Dedicated to anyone who has lost a parent. 

“And if you’re still bleeding, you’re the lucky ones. ‘Cause most of our feelings they are dead, and they are gone. We’re setting fire to our insides for fun. Collecting pictures from the flood that wrecked our home. It was a flood that wrecked this home. And you caused it, and you caused it, and you caused it. Well I’ve lost it all, I’m just a silhouette. A lifeless face that you’ll soon forget.” – Daughter (listen to the song please, it makes the chapter so much better)

 

 Andie

 

   Many say that the first thing the mind does when you lose someone important is go into denial. It’s the phase where you simply can’t believe they’re gone. Maybe because you never thought they would ever leave you, or because you underestimated that person so much that you never actually knew what you had until you lost it, and when you did, it seemed impossible to you. I already went through that phase, and neither of those reasons were the one I was looking for. I found it unbelievable because I thought the day she would leave me I would probably follow right after her. But I wasn’t even there to do that. I wasn’t there, and that’s what hurts the most.

       The second phase is realization, and that’s the one that hurts the most. That’s when you realize there’s nothing you can do to fix it, when you realize that they’re gone, and you’ll never see them again, when you realize all the things you probably wanted to say, all the moments you wanted to share with that person. When you wish they were here to comfort you.

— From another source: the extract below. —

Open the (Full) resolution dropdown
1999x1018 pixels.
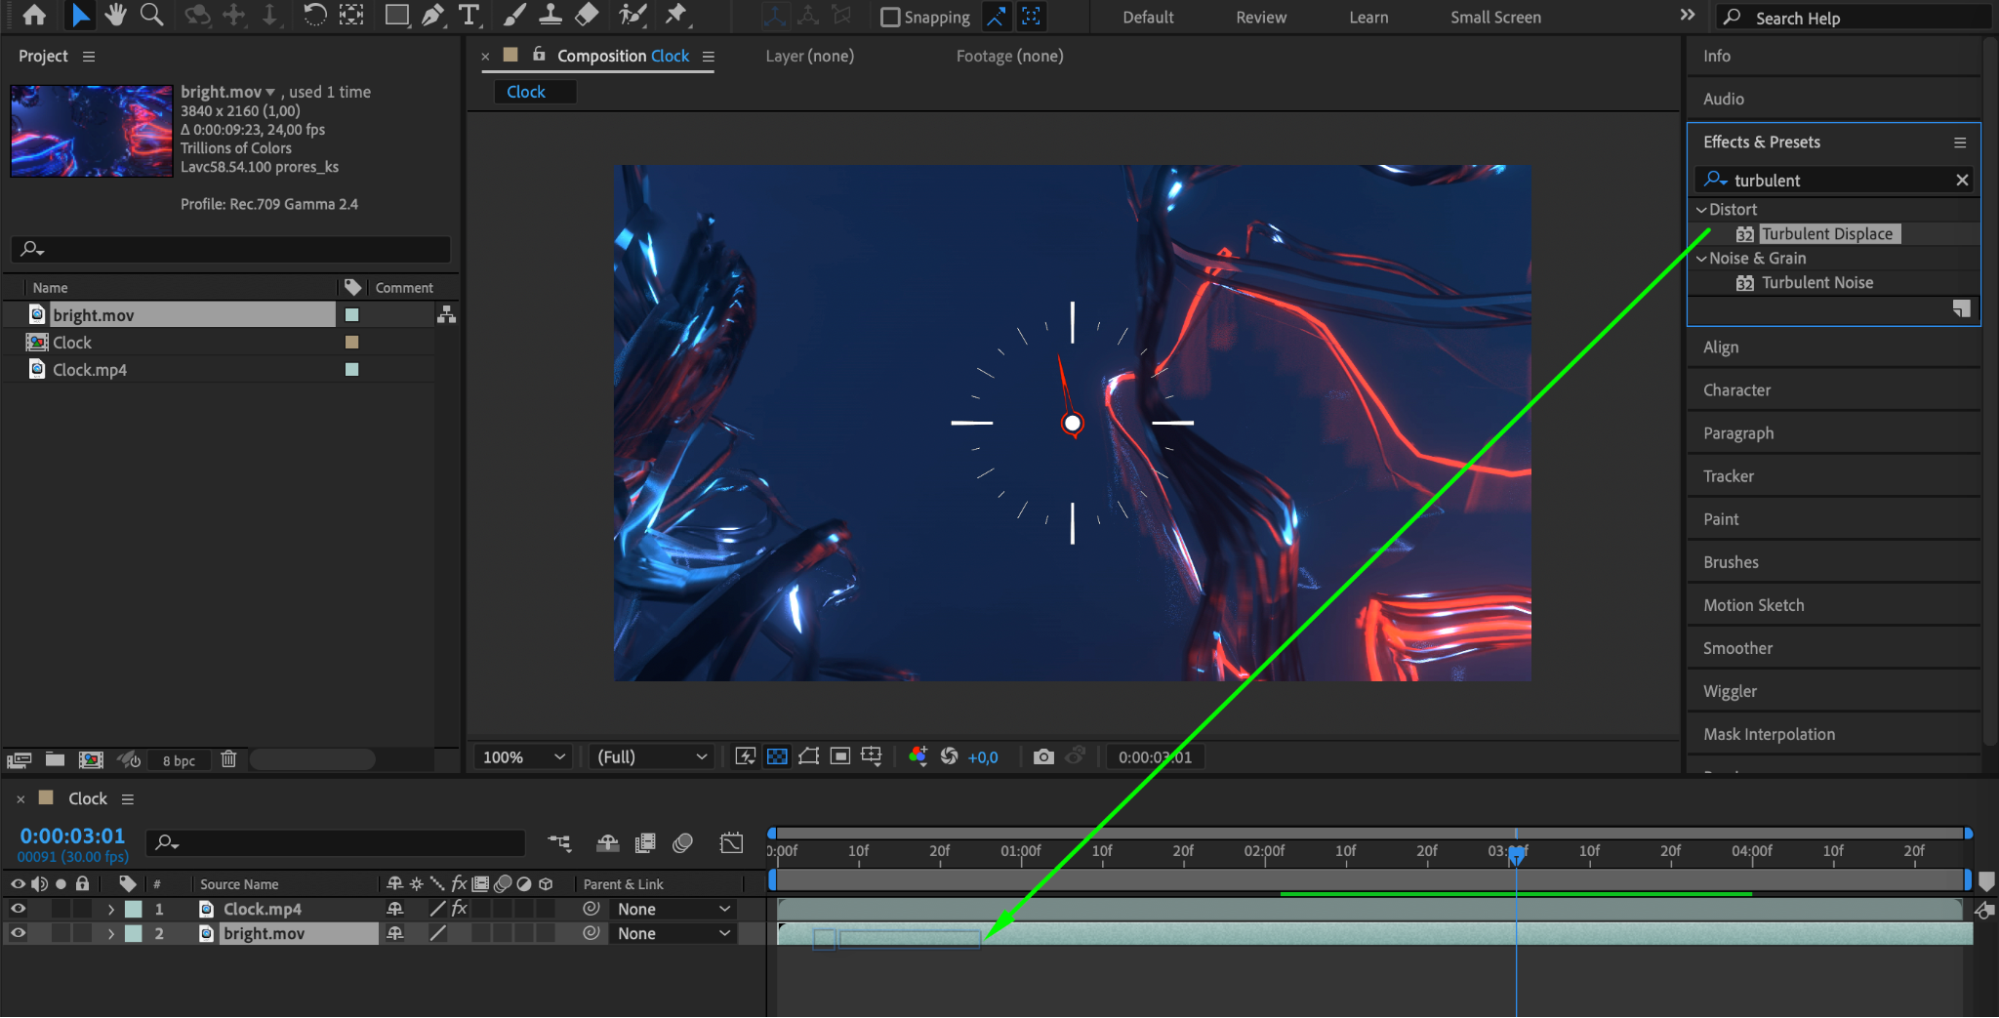point(651,757)
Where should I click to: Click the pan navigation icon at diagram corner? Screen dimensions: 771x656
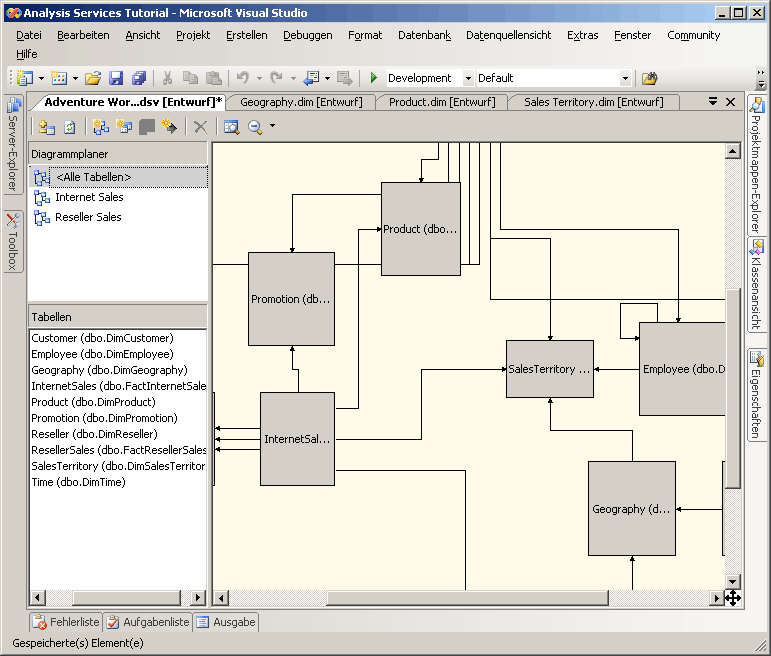(x=732, y=598)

That’s when the pain hits, and it seems like the world is crumbling.

       I believe I’m going to live through that phase my whole life.

The third phase and learning how to breathe again, its holding on to anything that makes you strong, or perhaps finding a distraction. I haven’t gotten to that phase yet, but I wish it would come sooner, because the pain is so unbearable that making a move to catch that thing that makes you strong, or that thing that is used as a distraction is simply enough to crumble you all over again.

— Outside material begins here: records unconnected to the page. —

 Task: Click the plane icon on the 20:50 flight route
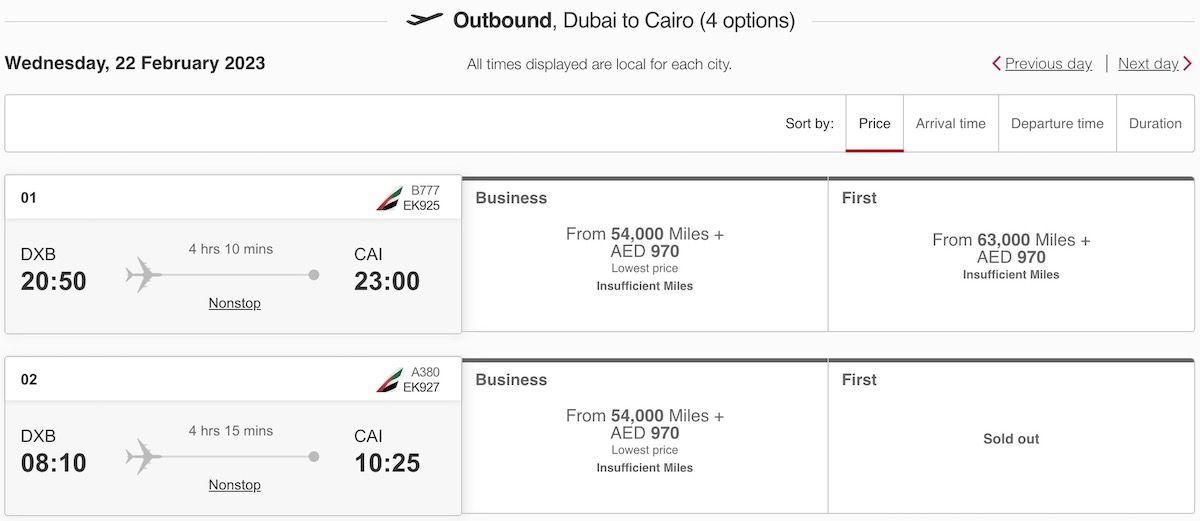pos(144,275)
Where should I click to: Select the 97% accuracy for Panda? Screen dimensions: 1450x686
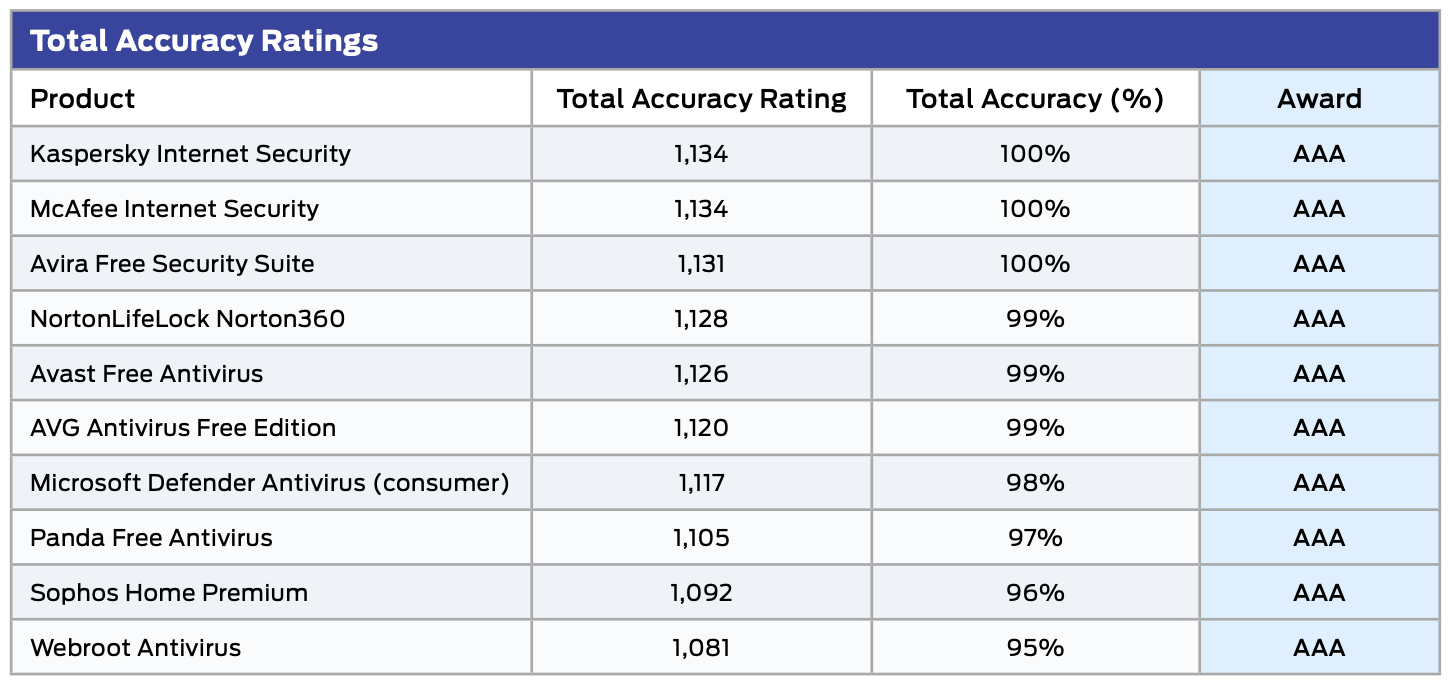[1035, 538]
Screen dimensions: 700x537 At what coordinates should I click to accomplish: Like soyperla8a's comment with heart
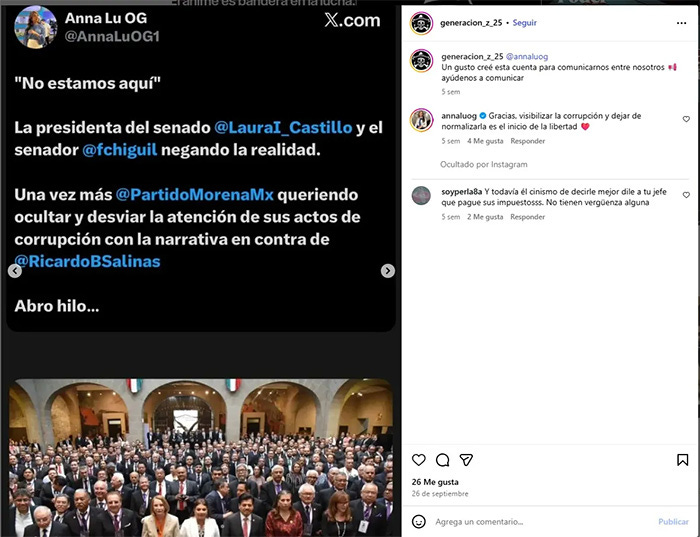(686, 195)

     I knew I was somehow stuck in between the first and the second in this moment, as I stared at my mother’s coffin. I felt so hollow inside, like a giant hole had been punched through me and dried up all my tears. I just stared at it, as the priest prayed for my mother. Auntie said it was heart failure, and I somehow knew that would always be it. I think it was when they were preparing to put her down on her grave that phase two hit me. And I ran to her.

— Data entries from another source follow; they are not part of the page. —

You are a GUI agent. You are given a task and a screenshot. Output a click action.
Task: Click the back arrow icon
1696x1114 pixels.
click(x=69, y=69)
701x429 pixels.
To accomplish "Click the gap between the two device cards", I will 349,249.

   I ran to her as if she was still alive, I ran to her for comfort, even though she wasn’t there, and when my body crashed against the coffin I cried. I hadn’t cried since when I found out, I knew I was still in shock back then. But it was all real now. It was like a slap to the face, hard, harsh, and very painful.

     “Please, come back.” I cried, my arms around the coffin. “You promised, you promised you wouldn’t leave me. Why are you leaving now? Why now when I need you the most?” I sobbed.

   I felt someone’s arms wrap around my waist, and try to pull me away from the coffin, but I struggled back and kept my arms around it. “No, let go off me!” I cried, “Please, come back. You can’t leave me!” I began to yell now, and the person had managed to lift me off the ground and pull me back.

  I still reached for it. “No! Don’t put her down there! She’s going to come back, she has to come back. She has to...”  I pushed the person’s arms from around me and struggled to get free, and ran to her, but I wouldn’t even go two steps because I crumbled down to the grass in the same second as they began to put her down.